As Rothstein: The Life, Times, and Murder of the Criminal Genius Who Fixed the 1919 World Series came to a close, I struggled with what I had just read. Mainly, I struggled with the idea that anyone could read David Pietrusza’s book and not find it terminally boring. When I finally turned to the last page, my thought wasn’t about Arnold Rothstein or any of the events or characters within this tome. Rather, it was a feeling of release from the suffocating boredom of Pietrusza’s writing.

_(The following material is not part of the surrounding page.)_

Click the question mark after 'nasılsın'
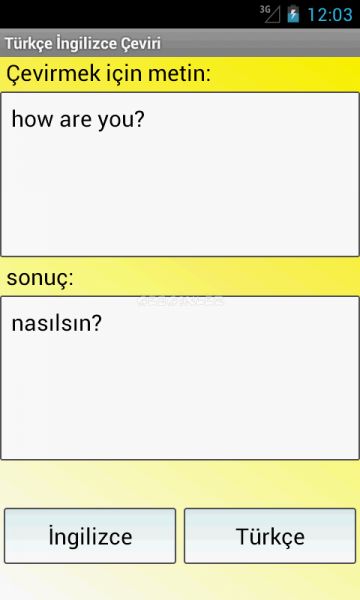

On his own, Rothstein is an interesting character. There is in both Rothstein the man and the contents of Rothstein: The Life, Times, and Murder of the Criminal Genius Who Fixed the 1919 World Series more than enough to craft a good, compelling read. Unfortunately, there’s not much beneath the surface of Pietrusza’s effort. I’m not sure how many different ways an author can declare a murder to be a highly compelling one, yet the words put to paper paint a rote and yawn-inducing who cares? It does not matter whether Rothstein should be interesting or whether the characters he surrounded himself with should be good for a biographical lark. What matters is that they are presented in Rothstein: The Life, Times, and Murder of the Criminal Genius Who Fixed the 1919 World Series in a decidedly meandering fashion, where the mundane is so much the focus that, even though reading while walking, I struggled to stay awake.
For my money, the gravest sin an author can commit is to take an interesting topic and churn out a boring effort. I can handle a poorly written work that is interesting and/or exciting. Once a book loses my interest, it feels more like a chore than an enjoyable experience. The meandering “I have to touch on every aspect of this story” approach that Pietrusza takes is wholly unsatisfying. There are too many characters who are given far too many pages of rumination, who don’t really matter to the grander story of Arnold Rothstein. This meandering all over the place, yet steeped in minutiae, tale-telling is tiring, and, you guessed it, boring.
There’s very little about baseball in Rothstein: The Life, Times, and Murder of the Criminal Genius Who Fixed the 1919 World Series, but it does have a section on the 1919 World Series. Still, I read a lot about many different things; I certainly don’t need a book to be focused on baseball for me to enjoy what it has to offer. Pietrusza’s effort could have been about nothing but baseball, and I still would have been bored out of my mind.